### Record set ###

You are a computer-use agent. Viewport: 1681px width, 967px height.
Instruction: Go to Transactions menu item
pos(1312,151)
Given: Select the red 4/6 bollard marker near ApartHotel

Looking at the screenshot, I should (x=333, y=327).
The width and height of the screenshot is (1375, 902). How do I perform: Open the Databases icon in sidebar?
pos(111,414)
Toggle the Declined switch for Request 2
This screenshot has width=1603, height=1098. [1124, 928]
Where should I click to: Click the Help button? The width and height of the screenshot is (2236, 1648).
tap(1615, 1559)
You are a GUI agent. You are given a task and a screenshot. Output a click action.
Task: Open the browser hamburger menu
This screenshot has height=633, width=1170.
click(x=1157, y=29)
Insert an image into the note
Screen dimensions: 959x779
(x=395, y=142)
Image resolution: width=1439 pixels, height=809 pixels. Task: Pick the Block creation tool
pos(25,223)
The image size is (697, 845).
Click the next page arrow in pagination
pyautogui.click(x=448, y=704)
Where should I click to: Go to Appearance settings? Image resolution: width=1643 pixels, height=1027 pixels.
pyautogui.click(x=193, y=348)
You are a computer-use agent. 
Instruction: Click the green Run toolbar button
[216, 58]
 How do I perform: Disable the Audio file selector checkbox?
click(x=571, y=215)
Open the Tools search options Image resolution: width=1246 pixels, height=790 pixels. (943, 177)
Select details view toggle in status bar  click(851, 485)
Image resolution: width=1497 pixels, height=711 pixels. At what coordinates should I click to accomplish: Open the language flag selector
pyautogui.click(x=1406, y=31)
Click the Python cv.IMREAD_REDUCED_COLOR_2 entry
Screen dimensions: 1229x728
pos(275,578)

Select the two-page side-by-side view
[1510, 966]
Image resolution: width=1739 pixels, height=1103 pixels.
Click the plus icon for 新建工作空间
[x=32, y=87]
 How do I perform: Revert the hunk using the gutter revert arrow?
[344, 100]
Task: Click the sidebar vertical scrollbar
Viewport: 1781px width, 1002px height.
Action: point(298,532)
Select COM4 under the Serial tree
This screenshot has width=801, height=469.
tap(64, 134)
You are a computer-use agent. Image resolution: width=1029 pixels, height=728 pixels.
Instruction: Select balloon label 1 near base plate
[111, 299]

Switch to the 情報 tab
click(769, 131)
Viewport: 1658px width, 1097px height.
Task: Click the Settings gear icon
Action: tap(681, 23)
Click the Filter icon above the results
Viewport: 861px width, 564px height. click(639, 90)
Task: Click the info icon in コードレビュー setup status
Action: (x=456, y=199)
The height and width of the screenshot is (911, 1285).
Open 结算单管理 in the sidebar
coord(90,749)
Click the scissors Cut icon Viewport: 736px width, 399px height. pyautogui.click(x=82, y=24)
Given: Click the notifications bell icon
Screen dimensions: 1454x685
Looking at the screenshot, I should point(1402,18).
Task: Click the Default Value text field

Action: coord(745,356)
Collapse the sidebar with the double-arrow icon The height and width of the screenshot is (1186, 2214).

###

* What the task asks *
The entire listing must be repeated without a single change.

* Task output *
You are a computer-use agent. Viewport: 1681px width, 967px height.
Instruction: Go to Transactions menu item
pos(1312,151)
Given: Select the red 4/6 bollard marker near ApartHotel

Looking at the screenshot, I should (x=333, y=327).
The width and height of the screenshot is (1375, 902). How do I perform: Open the Databases icon in sidebar?
pos(111,414)
Toggle the Declined switch for Request 2
This screenshot has width=1603, height=1098. [1124, 928]
Where should I click to: Click the Help button? The width and height of the screenshot is (2236, 1648).
tap(1615, 1559)
You are a GUI agent. You are given a task and a screenshot. Output a click action.
Task: Open the browser hamburger menu
This screenshot has height=633, width=1170.
click(x=1157, y=29)
Insert an image into the note
Screen dimensions: 959x779
(x=395, y=142)
Image resolution: width=1439 pixels, height=809 pixels. Task: Pick the Block creation tool
pos(25,223)
The image size is (697, 845).
Click the next page arrow in pagination
pyautogui.click(x=448, y=704)
Where should I click to: Go to Appearance settings? Image resolution: width=1643 pixels, height=1027 pixels.
pyautogui.click(x=193, y=348)
You are a computer-use agent. 
Instruction: Click the green Run toolbar button
[216, 58]
 How do I perform: Disable the Audio file selector checkbox?
click(x=571, y=215)
Open the Tools search options Image resolution: width=1246 pixels, height=790 pixels. (943, 177)
Select details view toggle in status bar  click(851, 485)
Image resolution: width=1497 pixels, height=711 pixels. At what coordinates should I click to accomplish: Open the language flag selector
pyautogui.click(x=1406, y=31)
Click the Python cv.IMREAD_REDUCED_COLOR_2 entry
Screen dimensions: 1229x728
pos(275,578)

Select the two-page side-by-side view
[1510, 966]
Image resolution: width=1739 pixels, height=1103 pixels.
Click the plus icon for 新建工作空间
[x=32, y=87]
 How do I perform: Revert the hunk using the gutter revert arrow?
[344, 100]
Task: Click the sidebar vertical scrollbar
Viewport: 1781px width, 1002px height.
Action: point(298,532)
Select COM4 under the Serial tree
This screenshot has width=801, height=469.
tap(64, 134)
You are a computer-use agent. Image resolution: width=1029 pixels, height=728 pixels.
Instruction: Select balloon label 1 near base plate
[111, 299]

Switch to the 情報 tab
click(769, 131)
Viewport: 1658px width, 1097px height.
Task: Click the Settings gear icon
Action: tap(681, 23)
Click the Filter icon above the results
Viewport: 861px width, 564px height. click(639, 90)
Task: Click the info icon in コードレビュー setup status
Action: (x=456, y=199)
The height and width of the screenshot is (911, 1285).
Open 结算单管理 in the sidebar
coord(90,749)
Click the scissors Cut icon Viewport: 736px width, 399px height. pyautogui.click(x=82, y=24)
Given: Click the notifications bell icon
Screen dimensions: 1454x685
Looking at the screenshot, I should point(1402,18).
Task: Click the Default Value text field

Action: coord(745,356)
Collapse the sidebar with the double-arrow icon The height and width of the screenshot is (1186, 2214).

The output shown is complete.